Vince McMahon has finally gotten his revenge on CM Punk for that line during the Pipe Bomb speech where Punk called him a "millionaire who should be a billionaire." As reported earlier today, WWE is close to closing a deal with Fox to bring SmackDown Live to Fox's broadcast network, following a new deal with NBCUniversal which kept only Monday Night Raw on the USA Network, but still significantly increased the television rights fee for WWE. Now, according to the Hollywood Reporter, the Fox deal could be worth $1 billion to WWE over the course of five years.
The report also claims that WWE had an even higher offer from another party, but declined due to Fox's commitment to promoting SmackDown. The increased rights fee combined with high profile network TV slot could help SmackDown challenge Raw's dominance as WWE's A-Show. Whatever the case, it's certainly worked wonders for WWE's stock price.
But here's the bad news: SmackDown's new prominence could also entice Fox and WWE to increase the show's runtime to two hours, which is the opposite of what fans originally hoped would come from a deal with Fox. Early speculation, which saw both Raw and SmackDown switch networks, indicated that Fox could ask WWE to shorten Raw's tedious three-hour runtime to two hours, but with Fox getting just SmackDown, speculation from Variety says that SmackDown might instead become more Raw-like by shifting to three hours, increasing the potential advertising revenue from the show.

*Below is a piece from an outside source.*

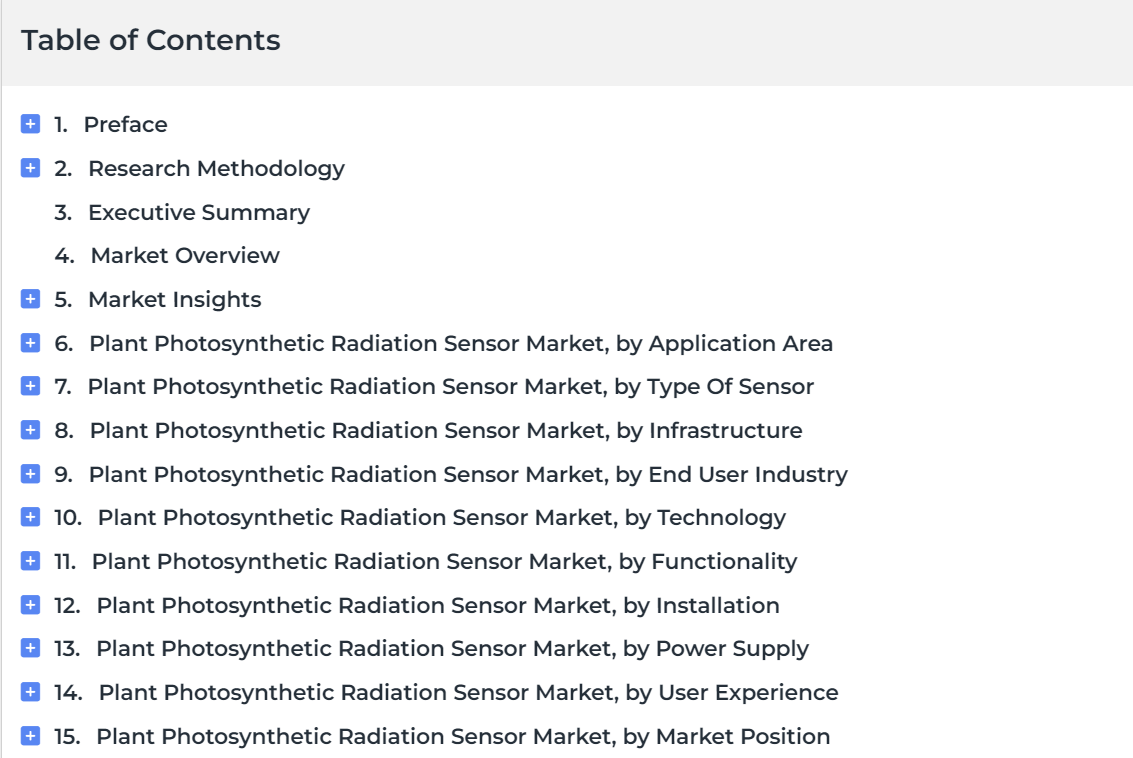Expand the Preface section plus icon

click(30, 124)
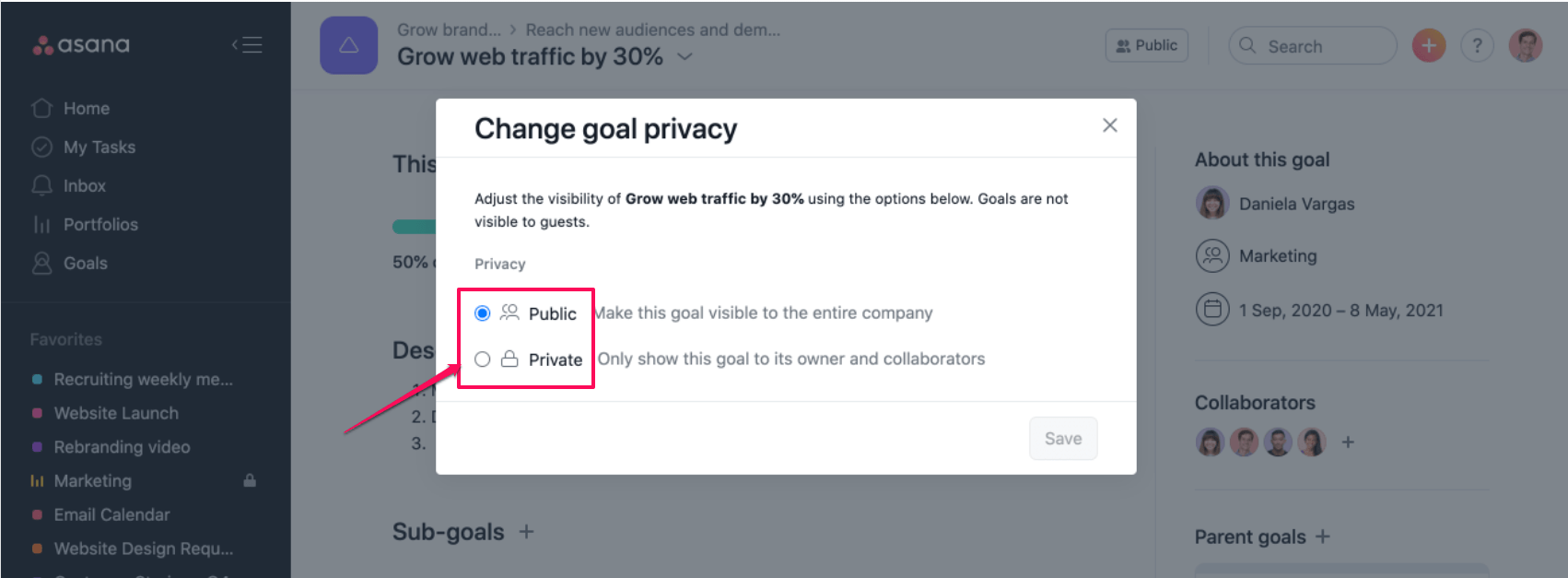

Three-hour Raws have long been derided by viewers for their slow pace, an abundance of filler, and too-frequent recaps of whatever Roman Reigns did in the show's opening segment or plans to do in the main event. SmackDown's writing hasn't exactly been setting the world on fire lately, but at least it's over quickly and the shorter time generally leads to a faster-paced show. Under the new TV deals, pro wrestling could grow in popularity, which is usually a good thing for the business, but if it means that Smackdown moves to three hours, the heaviest cost will fall on the show's viewers.